MEDICAL MARIJUANA: Out of the Danger Zone

By John Schroyer

If you run a law-abiding, license-carrying medical marijuana business, relax. The end of the Cole Memo does not affect you – at least not right now.

Not only are medical cannabis businesses still protected by the Rohrabacher-Blumenauer Amendment until at least March 23, but U.S. Attorney General Jeff Sessions’ decision was more aimed at recreational cannabis.

The Rohrabacher-Blumenauer Amendment prohibits the Department of Justice – and therefore all U.S. attorneys – from prosecuting any MMJ companies that follow state law.

The amendment was still law as of press time, although it was in danger of expiring in March if not renewed. That said, strong political support for states’ rights on marijuana legalization is likely to force Congress to maintain a hands-off policy toward MMJ businesses. The main question is how.

Until now, the Rohrabacher protections have been approved as an amendment to the federal budget, meaning that the measure needed to be reapproved on an annual basis. But for the past two years, Congress has kept the 2015 federal budget in place instead of writing a new one.

It’s questionable whether the Rohrabacher-Blumenauer Amendment will be attached to any new budget. If not, those MMJ company protections will cease to exist.

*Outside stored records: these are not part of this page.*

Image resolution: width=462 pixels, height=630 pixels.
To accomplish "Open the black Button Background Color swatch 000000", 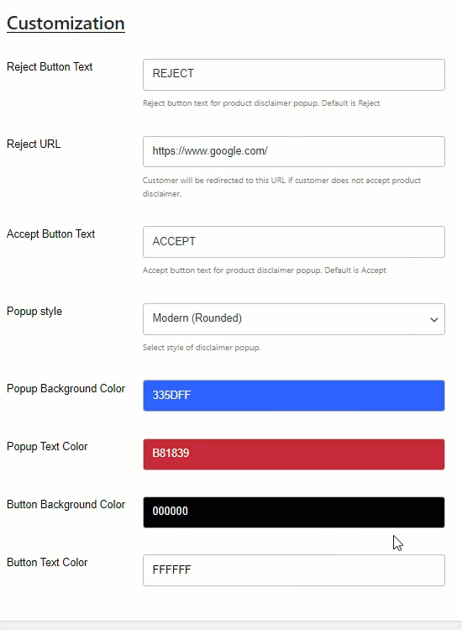I will click(x=294, y=512).
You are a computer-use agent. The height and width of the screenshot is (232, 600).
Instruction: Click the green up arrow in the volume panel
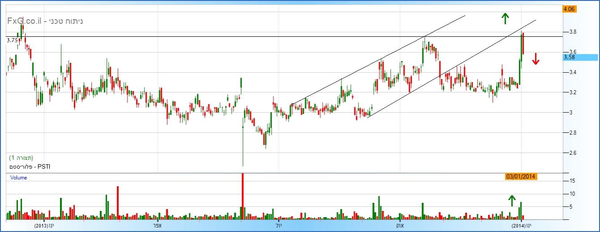pos(512,201)
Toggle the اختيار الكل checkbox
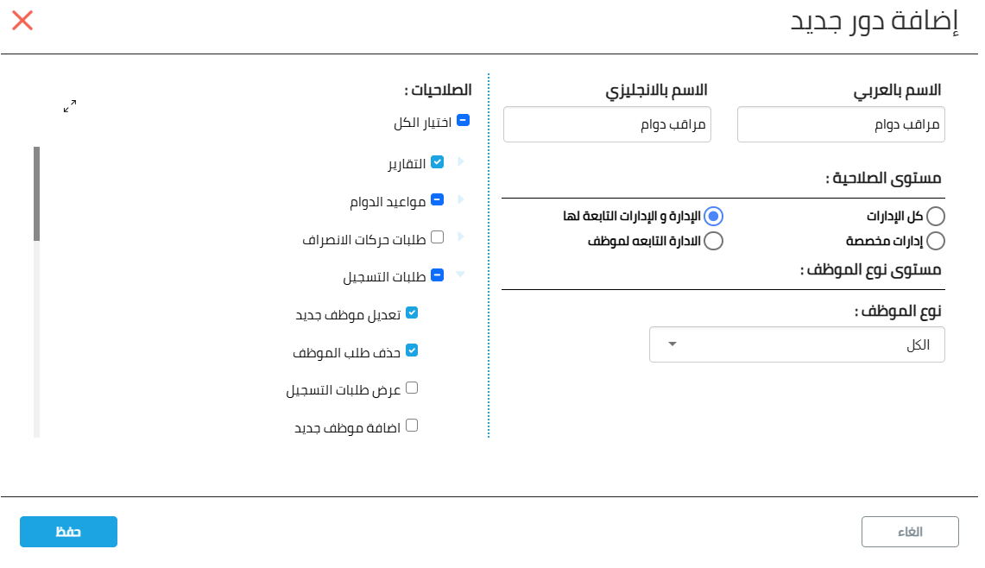 pos(463,120)
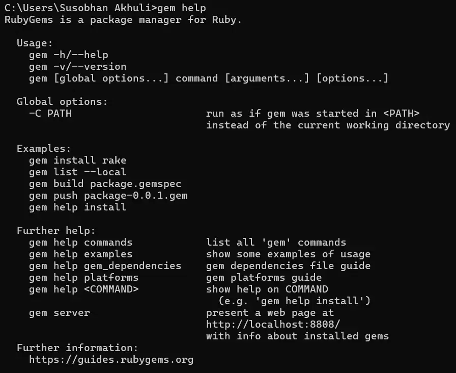Click the '-C PATH' global option
Screen dimensions: 456x373
(x=50, y=114)
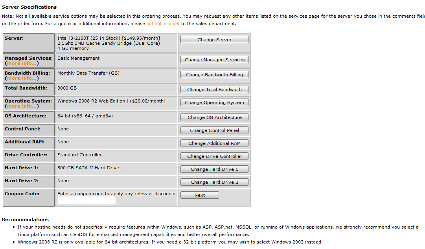This screenshot has width=425, height=249.
Task: Click Change Operating System button
Action: (214, 103)
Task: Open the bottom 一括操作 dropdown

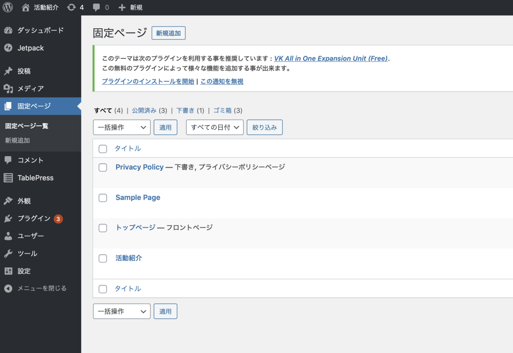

However, it’s quite likely that Congress could pass a stand-alone bill to prevent Sessions from attacking legal MMJ businesses. Such bills have been repeatedly introduced over the years, but none have gained any real momentum.

That could change this year, given the growing bipartisan support on Capitol Hill for medical cannabis, or at least for the rights of states to chart their own courses on MMJ.

That does not mean MMJ business owners should be complacent. By all means, consult an attorney to make sure your company is covered and that there aren’t any liabilities.

But as long as the Rohrabacher-Blumenauer Amendment – or its language – remains in federal law, there’s not much Sessions or his U.S. attorneys can do to stop you.